_Description of the task:_
Please retype the records below exactly as they stand.

_Input for this task:_
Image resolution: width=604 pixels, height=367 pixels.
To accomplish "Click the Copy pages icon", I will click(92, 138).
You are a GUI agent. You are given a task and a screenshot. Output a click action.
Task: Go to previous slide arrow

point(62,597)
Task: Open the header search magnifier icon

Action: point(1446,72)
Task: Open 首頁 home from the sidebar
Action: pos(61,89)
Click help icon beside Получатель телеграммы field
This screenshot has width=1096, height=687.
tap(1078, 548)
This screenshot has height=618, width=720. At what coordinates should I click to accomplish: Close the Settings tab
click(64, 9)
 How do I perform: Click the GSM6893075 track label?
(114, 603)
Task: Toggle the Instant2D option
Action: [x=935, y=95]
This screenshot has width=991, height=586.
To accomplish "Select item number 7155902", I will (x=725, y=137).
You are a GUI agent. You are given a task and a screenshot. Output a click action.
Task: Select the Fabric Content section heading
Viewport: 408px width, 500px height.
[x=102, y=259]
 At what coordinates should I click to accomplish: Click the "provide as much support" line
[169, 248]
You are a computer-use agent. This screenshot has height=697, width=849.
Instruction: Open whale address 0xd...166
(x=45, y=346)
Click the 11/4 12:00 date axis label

_Answer to this problem:_
Image resolution: width=604 pixels, height=367 pixels.
To accomplish "Click the Copy pages icon", I will click(92, 138).
You are a GUI agent. You are given a task and a screenshot. Output a click action.
Task: Go to previous slide arrow

point(62,597)
Task: Open the header search magnifier icon

Action: point(1446,72)
Task: Open 首頁 home from the sidebar
Action: pos(61,89)
Click help icon beside Получатель телеграммы field
This screenshot has width=1096, height=687.
tap(1078, 548)
This screenshot has height=618, width=720. At what coordinates should I click to accomplish: Close the Settings tab
click(64, 9)
 How do I perform: Click the GSM6893075 track label?
(114, 603)
Task: Toggle the Instant2D option
Action: [x=935, y=95]
This screenshot has width=991, height=586.
To accomplish "Select item number 7155902", I will (x=725, y=137).
You are a GUI agent. You are given a task and a screenshot. Output a click action.
Task: Select the Fabric Content section heading
Viewport: 408px width, 500px height.
[x=102, y=259]
 At what coordinates should I click to accomplish: Click the "provide as much support" line
[169, 248]
You are a computer-use agent. This screenshot has height=697, width=849.
Instruction: Open whale address 0xd...166
(x=45, y=346)
Click the 11/4 12:00 date axis label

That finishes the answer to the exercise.